Что мы имеем, когда философ нам говорит, что в одну и ту же реку нельзя войти дважды? Лишь в каком-то другом пункте может создаться сцепление сил, и оно может разложить предшествующее сцепление, то есть заново высвободить свободу проявления бытия, или свободу сознательной жизни (что одно и то же). Это та мудрость, которую оставил нам Гераклит, зашифровав афоризмами, пифическими высказываниями.

Теперь мы установили, что нет никакой проблемы (во всяком случае в смысле различия между Парменидом и Гераклитом) становления и бытия как отличных друг от друга. Якобы Парменид был за всеобщую, универсальную устойчивость и неподвижность, называемую бытием, а Гераклит — за всеобщую текучесть и изменчивость вещей; ни тот ни другой ничего этого не имели в виду, а говорили совсем о другом. Но в случае Гераклита мы имеем более четкое, ярче выраженное историческое сознание в смысле истории как внутренней конструкции бытия, или внутренней машины бытия, а не как внешней истории, социальной, культурной и так далее, в которой люди участвовали бы так же, как они входили бы по своему решению и выбору в реку. Конечно, многое в нашей жизни является только внешней историей, но философы, и Гераклит прежде всего, не об этом говорят.

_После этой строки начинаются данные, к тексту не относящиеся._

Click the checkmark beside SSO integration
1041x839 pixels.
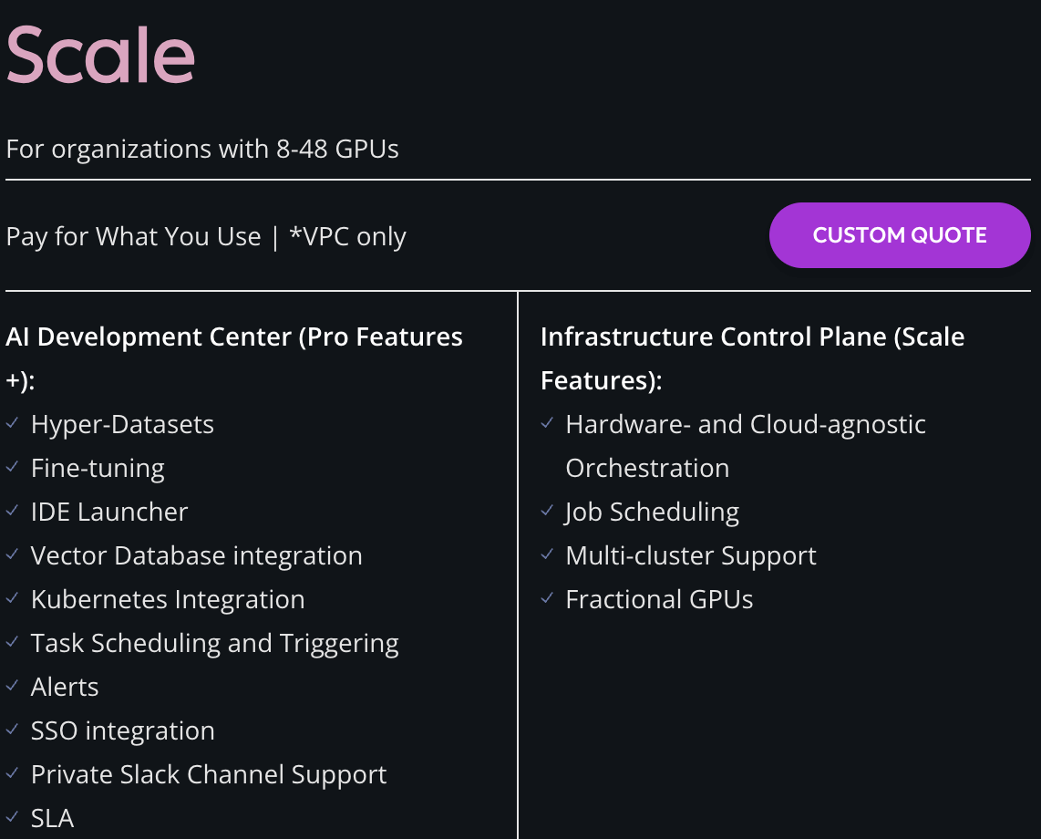(12, 730)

Ведь я говорил, что Парменид создавал учение о бытии, то есть вырабатывал язык, на котором можно говорить о том, что уже стало и осуществилось в греческой мысли и жизни. Это язык экспликации или экономный, теоретический способ говорения о том, что уже есть и что совершается как элемент сознательной жизни людей. Но Гераклит посмотрел на другую сторону этого дела: как становится бытие в существующем, как случается в существующем бытие? Он отнесся к этому с большим драматизмом, и поэтому гераклитовские тексты воспринимаются как со-родственные текстам греческих трагедий (у них есть некая стилистическая близость). А греческая трагедия прежде всего есть драма истории — не истории Греции, а драма завязок, делаемых на прошлое и будущее, внутри которых, как кукушка из окошечка, может выскакивать и появляться человеческое существо.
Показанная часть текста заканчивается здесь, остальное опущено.